- _TASK PROMPT_: Reproduce the data shown below exactly.

Top of SUPPLIED DATA

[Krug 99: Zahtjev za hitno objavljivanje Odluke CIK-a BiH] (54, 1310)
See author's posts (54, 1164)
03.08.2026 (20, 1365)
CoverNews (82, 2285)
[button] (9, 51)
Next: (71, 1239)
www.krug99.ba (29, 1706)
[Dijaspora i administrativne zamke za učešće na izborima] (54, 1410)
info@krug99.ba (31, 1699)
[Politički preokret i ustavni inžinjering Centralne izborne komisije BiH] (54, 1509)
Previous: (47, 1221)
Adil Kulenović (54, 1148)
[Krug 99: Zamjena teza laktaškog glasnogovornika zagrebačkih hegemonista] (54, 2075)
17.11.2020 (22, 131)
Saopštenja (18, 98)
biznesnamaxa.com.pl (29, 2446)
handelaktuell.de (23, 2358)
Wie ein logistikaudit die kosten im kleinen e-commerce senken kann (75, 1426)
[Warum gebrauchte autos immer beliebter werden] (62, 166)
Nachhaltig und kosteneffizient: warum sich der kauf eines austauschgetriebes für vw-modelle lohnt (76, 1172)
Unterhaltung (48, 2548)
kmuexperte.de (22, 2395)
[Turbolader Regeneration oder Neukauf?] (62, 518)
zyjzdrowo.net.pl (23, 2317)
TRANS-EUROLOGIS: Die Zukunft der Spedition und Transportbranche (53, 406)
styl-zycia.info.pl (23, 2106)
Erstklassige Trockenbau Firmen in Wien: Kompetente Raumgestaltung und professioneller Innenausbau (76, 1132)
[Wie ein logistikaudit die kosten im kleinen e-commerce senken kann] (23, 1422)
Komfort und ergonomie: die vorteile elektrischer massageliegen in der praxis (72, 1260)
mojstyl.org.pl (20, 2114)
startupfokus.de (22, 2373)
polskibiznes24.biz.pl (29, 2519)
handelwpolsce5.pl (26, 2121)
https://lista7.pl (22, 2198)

Bottom of SUPPLIED DATA

- _ANSWER_:
[Krug 99: Zahtjev za hitno objavljivanje Odluke CIK-a BiH] (54, 1310)
See author's posts (54, 1164)
03.08.2026 (20, 1365)
CoverNews (82, 2285)
[button] (9, 51)
Next: (71, 1239)
www.krug99.ba (29, 1706)
[Dijaspora i administrativne zamke za učešće na izborima] (54, 1410)
info@krug99.ba (31, 1699)
[Politički preokret i ustavni inžinjering Centralne izborne komisije BiH] (54, 1509)
Previous: (47, 1221)
Adil Kulenović (54, 1148)
[Krug 99: Zamjena teza laktaškog glasnogovornika zagrebačkih hegemonista] (54, 2075)
17.11.2020 (22, 131)
Saopštenja (18, 98)
biznesnamaxa.com.pl (29, 2446)
handelaktuell.de (23, 2358)
Wie ein logistikaudit die kosten im kleinen e-commerce senken kann (75, 1426)
[Warum gebrauchte autos immer beliebter werden] (62, 166)
Nachhaltig und kosteneffizient: warum sich der kauf eines austauschgetriebes für vw-modelle lohnt (76, 1172)
Unterhaltung (48, 2548)
kmuexperte.de (22, 2395)
[Turbolader Regeneration oder Neukauf?] (62, 518)
zyjzdrowo.net.pl (23, 2317)
TRANS-EUROLOGIS: Die Zukunft der Spedition und Transportbranche (53, 406)
styl-zycia.info.pl (23, 2106)
Erstklassige Trockenbau Firmen in Wien: Kompetente Raumgestaltung und professioneller Innenausbau (76, 1132)
[Wie ein logistikaudit die kosten im kleinen e-commerce senken kann] (23, 1422)
Komfort und ergonomie: die vorteile elektrischer massageliegen in der praxis (72, 1260)
mojstyl.org.pl (20, 2114)
startupfokus.de (22, 2373)
polskibiznes24.biz.pl (29, 2519)
handelwpolsce5.pl (26, 2121)
https://lista7.pl (22, 2198)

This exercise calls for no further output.